# START OF EXCERPTED RECORDS

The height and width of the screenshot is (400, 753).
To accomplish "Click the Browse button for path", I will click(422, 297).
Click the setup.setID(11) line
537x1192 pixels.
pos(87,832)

# END OF EXCERPTED RECORDS

**TASK TO CARRY OUT**
Reproduce all of the material above word for word, keeping each line as it appears.

**SOLUTION TO THIS TASK**
The height and width of the screenshot is (400, 753).
To accomplish "Click the Browse button for path", I will click(422, 297).
Click the setup.setID(11) line
537x1192 pixels.
pos(87,832)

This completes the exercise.